En este sentido, podemos establecer una contraposición en lo que Saer pone foco
entre uno y otro libro. Mientras que en El entenado, el autor hace énfasis el valor de la
naturaleza y el contacto con la tierra, abonando lo propuesto por Martínez Estrada en
su ensayo, en El río sin orillas Saer escribe acerca de la vida urbana en el Río de la
Plata.
Si bien da a entender que en las ciudades se tiene un ritmo de vida muy
acelerado, en concordancia con Martínez Estrada, Saer describe una serie de
“escapes” a la vorágine de la vida urbana que han encontrado los habitantes locales,
que les permiten mantener una vida al aire libre, reencontrarse consigo mismos,
conectarse con la vida nocturna y la inmensidad del cielo estrellado. Entre ellos
encontramos al patio, un espacio de terreno, generalmente en el fondo de las casas, al
que Saer define como “una porción de campo en la ciudad” (ya que se plantan árboles
o es posible tener una pequeña huerta). También es mencionada la terraza, que el
autor considera un espacio íntimo a pesar del De igual manera, el autor hace hincapié
en un ritual característico de la región: el asado, que es otra conexión con las raíces, la
tierra, y genera una identificación de los habitantes con su lugar.

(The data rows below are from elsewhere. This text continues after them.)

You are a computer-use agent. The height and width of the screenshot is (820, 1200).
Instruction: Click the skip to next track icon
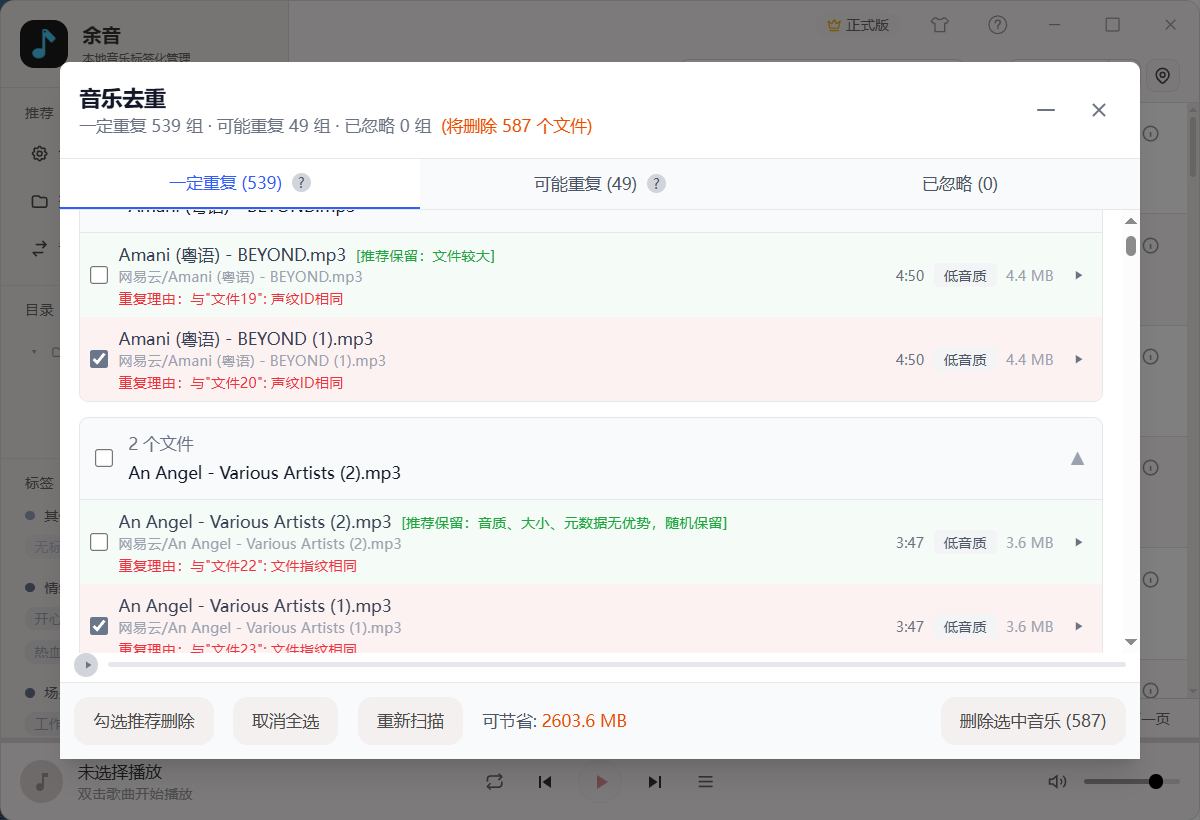point(655,782)
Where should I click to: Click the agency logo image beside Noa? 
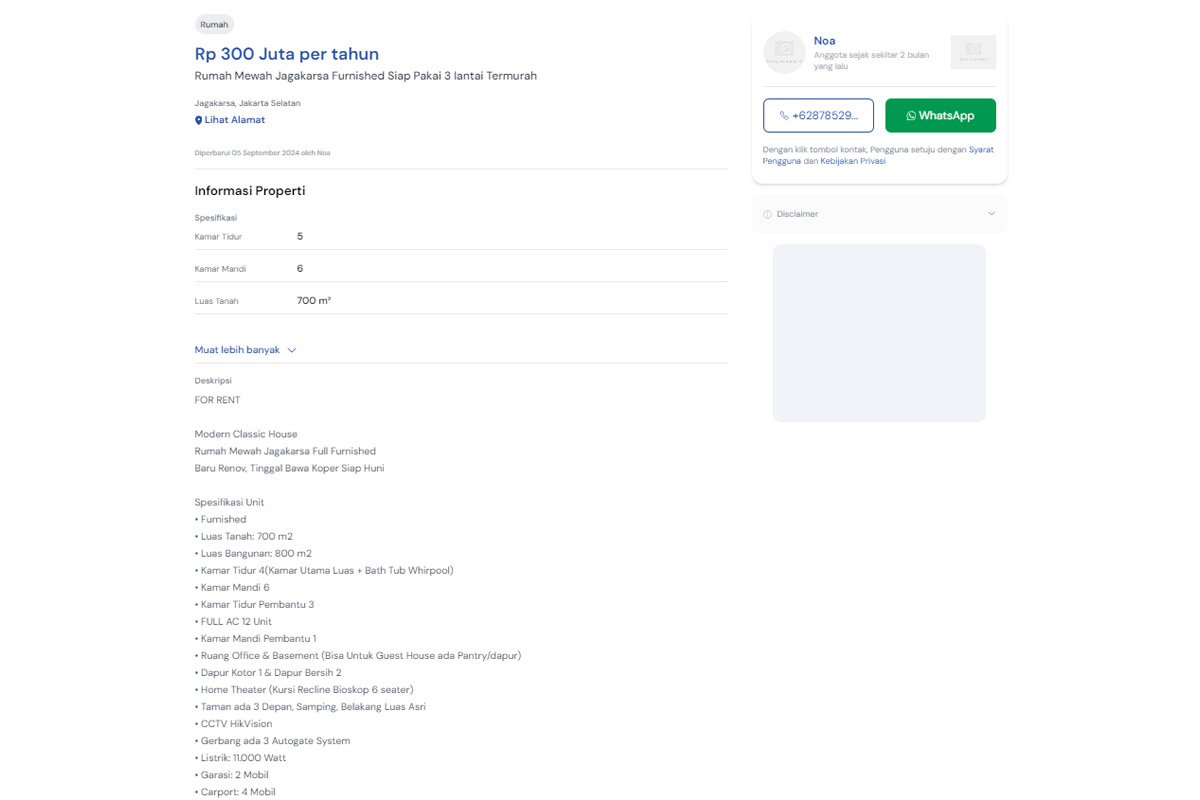[973, 52]
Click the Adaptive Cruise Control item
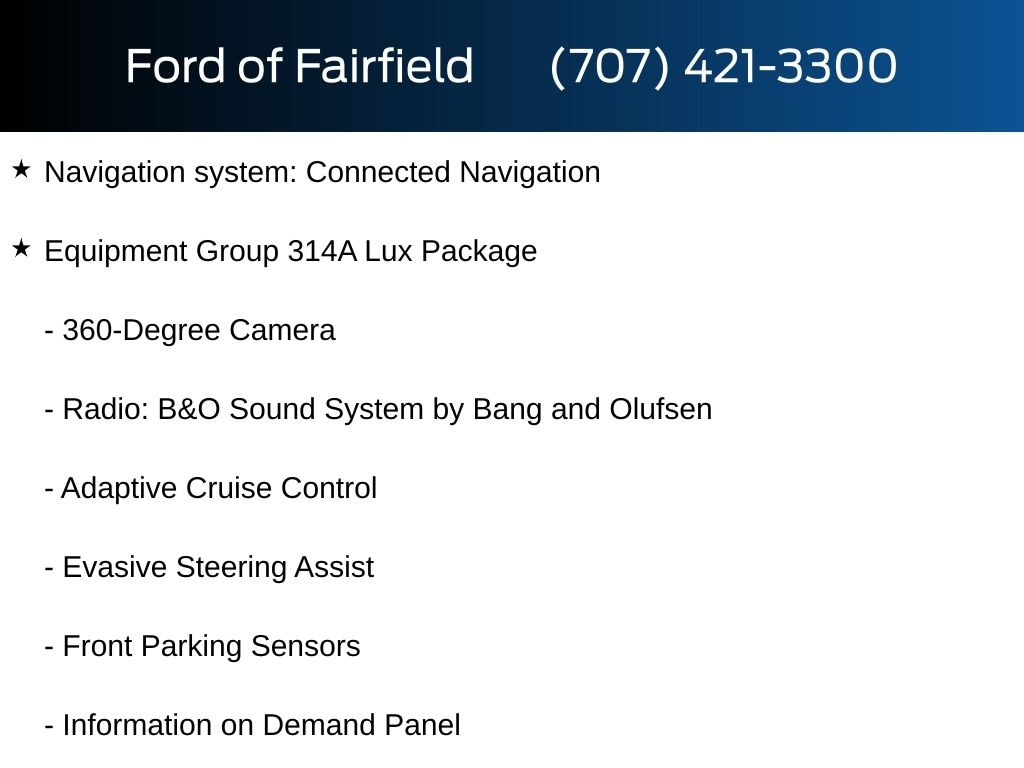Image resolution: width=1024 pixels, height=768 pixels. 219,488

Saer destaca también el valor que aquí tienen las cosas simples, y pone el
ejemplo de los puertos abandonados. Estos lugares, que ya no lucen el esplendor de
otros tiempos, olvidados por la civilización, tienen para Saer una belleza particular. Allí
la naturaleza pudo hacer de las suyas. Pasto, flores, óxido, todo le otorga un encanto a
dichos elementos, que se vuelven un deleite a la percepción, y siguen vigentes a pesar
de haber cumplido su “vida útil”.
En consonancia, el autor reflexiona acerca de aquellos objetos que, como es muy
común en la región, son reparados para extender su uso, y para Saer, esto les brinda
un encanto único, cuya simpleza estimula los sentidos y les hace dar una impresión de
familiaridad, en contraposición a los objetos recién fabricados, que para el autor no
tienen alma y podemos compararlo con la agitada vida de la ciudad, que vuelve todo
mucho más mecánico.
Luego de comparar los textos de Saer y el de Martínez Estrada, es posible que
ambos coinciden acerca de su forma de ver el crecimiento urbano y el “progreso”, que
muchas veces limita al ser humano en su capacidad de percibir aquellos elementos de
la naturaleza. Incluso podríamos decir que “hace que el árbol no permita ver el
bosque”, deteniéndolo en banalidades y distrayéndolo de las cosas que son realmente
importantes.
Bibliografía

Martínez Estrada, Ezequiel, “Nuestros sentidos y la ciudad”, en Cabeza de Goliat:


microscopia de Buenos Aires, Buenos Aires, Losada, 2001, pp.95-102.
Saer, Juan José, El río sin orillas: tratado imaginario, Buenos Aires, Alianza, 1991.